The Aqueduct global flood inundation maps used for assessing flood risks have a one square kilometer spatial resolution, and cover only large-scale riverine flood and coastal storm surge with sea-level rise taken into account. The spatial resolution is relatively coarse for risk assessment at the facility level. Flash and groundwater floods are not included, because no such data are available at the global scale in the public domain.

Some global climate and hydrology datasets adopted in our assessment use different forcing data. For example, the water temperature data from ref. 42 is forced with ERA-40 and ERA-Interim, but air and dew point temperatures used for calculating wet-bulb temperatures are from ERA5, which introduces potential comparability limitations to our assessment process. However, quantile-mapping-based bias corrections are conducted, aiming to minimize limitations in comparing indicators with different forcing data.

We use the 12-month Standardized Precipitation-Evapotranspiration Index (SPEI) drought index to model water levels in rivers and/or reservoirs; however, it may not accurately reflect water availability in these water bodies. Twelve-month SPEI drought index uses meteorological data, including precipitation, temperature, and evapotranspiration to approximate changes in streamflow, a hydrological variable. The correlation between SPEI and streamflow is generally very high, but can vary in different river basins43. In addition, we calculate 12-month SPEI using outputs from seven CMIP5 climate models. The grid resolution of these models can be as large as 2.0225° by 2.5°, or about 224 km by 278 km at the equator44. We may not simulate precise local conditions using coarse resolutions.

Indirect impacts, e.g., grid and fuel storage and transportation exposure to wildfire, cold snaps, and floods, and disruptions to fuel transportation and staff commuting due to floods and other factors are not accounted for.

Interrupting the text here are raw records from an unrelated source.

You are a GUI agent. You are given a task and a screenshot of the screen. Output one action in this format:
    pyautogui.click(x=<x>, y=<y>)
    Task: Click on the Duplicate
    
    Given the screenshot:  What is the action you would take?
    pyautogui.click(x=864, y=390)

The indirect impact can be severe and sometimes detrimental to power-generating assets45. Impact on electricity demand was not studied either. Due to limitations on the necessary data needed for conducting indirect impact assessment at a global scale, we decided to focus on assessing direct impact.

Spatial and temporal correlations between hazards as well as grid effects on power-generation volatility are not explicitly included in our modeling efforts. Climate-related physical hazards are correlated both spatially and temporally. Power plants in a large geographical area could be exposed to multiple hazards and lose generation capacity simultaneously. We analyze impacts from these hazards individually but these impacts could aggregate and result in larger generation loss. There is also a systemic risk if all power plants in a large area lose power, a scenario we do not analyze in this paper.

Although we collect and use hazard- and technology-specific vulnerability factors to determine how hazards affect power plant generation, the vulnerability of one power plant could be different from another power plant even if they are using the same technology. For example, we use the same water temperature threshold for thermal power plants using wet-cooled power plants, but these power plants could be designed or optimized to operate at different tower dimensions, water consumption rates, exit air temperature, etc.46,47. The design and optimization differences could result in varying vulnerabilities to hazards.

2030 is selected as the assessment horizon for our study based on consultations with EBRD, as ten years into the future is the most relevant timeframe for the bank in terms of internal strategy-making and external communications with its clients for practical reasons. However, there are benefits of extending the horizon beyond 2030. For example, portfolio-level physical climate risks could really increase exponentially in decades after 2030 under high emission scenarios, as effects of climate change scenarios on hazard severity start to kick in around 2030. The climate and water projection data we used in our method allow for extending horizons to 2100.